Atingiu-me em cheio na cara. A caminho de casa, depois de um dia trabalho igual a todos os outros, um ligeiro desapontamento por não me ter ocorrido mais cedo. Finalmente aconteceu, após meses e meses a ruminar o incómodo que me provocava e já não consegui pensar em mais nada. Quis chorar logo ali, onde não havia ninguém e podia simplesmente existir.
Quis chorar ao voltar a ver a criança franzina e desajeitada, com os collants a escorrerem pelas pernas abaixo enquanto corria atrás da miúda mais gira e popular da turma e implorava uma aceitação que não chegaria nunca. Ou a adolescente insegura que levou uma mala da mãe para a escola, dourada, vistosa, dos tempos em que a mãe ainda era nova e gira e não conseguiu emitir um único som quando as colegas lhe arrancaram a mala do ombro e lhe perguntaram se era puta.
A mulher que se encolhe a um canto no elevador e aterra o olhar no chão, o esforço inconsciente que faz por tornar-se invisível. Se não nos podem ver não nos podem ferir. A mirada rápida e dolorosa ao espelho, o incessante tagarelar ao qual responde com um sorriso acanhado, por favor não me odeiem. É mais fácil dar a conhecer a personagem que a pessoa, tão desenquadrada, ferida em si mesma e no mundo, o desejo patético de agradar, um esforço quase deplorável para pertencer.
Mais do que as pernas tortas e ossudas, as bochechas demasiado redondas, mais que os dentes tortos ou um cabelo que não é carne nem peixe, era muito mais que isso. A meninice passada inteiramente a fingir ser um outro alguém. Qualquer outro, desde que não eu. A imitação frenética, compulsiva, usar, gostar e fazer tudo exatamente como a minha irmã. A minha irmã que era linda e cool e adorada por todos e "não percebo como é que uma boazona destas pode ser irmã deste palito de merda".

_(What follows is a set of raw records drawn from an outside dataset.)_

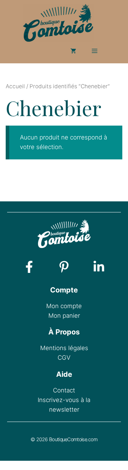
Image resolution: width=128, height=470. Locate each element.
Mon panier (64, 315)
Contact (64, 390)
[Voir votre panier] (73, 51)
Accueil (15, 86)
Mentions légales (64, 348)
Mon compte (64, 306)
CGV (64, 357)
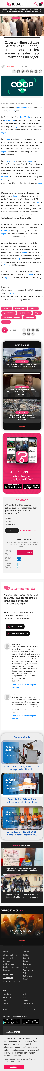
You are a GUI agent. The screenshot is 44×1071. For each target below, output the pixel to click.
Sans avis (11, 524)
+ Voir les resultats (28, 530)
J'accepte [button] (13, 1067)
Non (9, 521)
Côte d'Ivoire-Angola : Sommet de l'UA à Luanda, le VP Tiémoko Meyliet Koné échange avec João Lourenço (20, 12)
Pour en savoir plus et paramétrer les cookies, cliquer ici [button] (19, 1060)
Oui (9, 518)
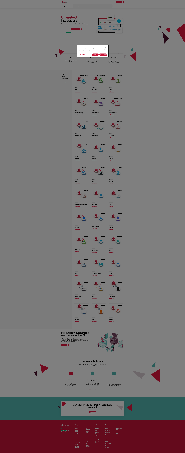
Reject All (95, 54)
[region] (93, 51)
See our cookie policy (101, 51)
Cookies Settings (82, 54)
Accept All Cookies (103, 54)
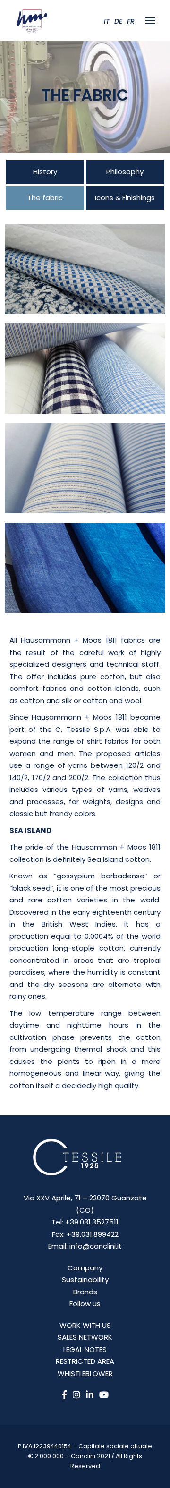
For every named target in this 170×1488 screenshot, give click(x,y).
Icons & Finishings (125, 198)
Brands (85, 1292)
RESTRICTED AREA (85, 1361)
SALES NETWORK (85, 1337)
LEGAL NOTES (85, 1349)
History (45, 172)
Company (85, 1268)
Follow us (85, 1304)
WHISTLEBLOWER (85, 1373)
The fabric (45, 198)
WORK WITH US (85, 1325)
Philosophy (125, 172)
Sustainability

Não se odeia as mulheres confiantes, aspira-se a sermos mais como elas.
Estão a vir ao de cima, inundam-me, acho mesmo que me vou afogar e não sei como voltar a empurrar tudo para aquele recanto profundo e obscuro e tão meu. As feridas sobre as quais não falamos são as que nunca estancam por completo.
As memórias que enterramos são aquelas que nunca desistem de nos perseguir.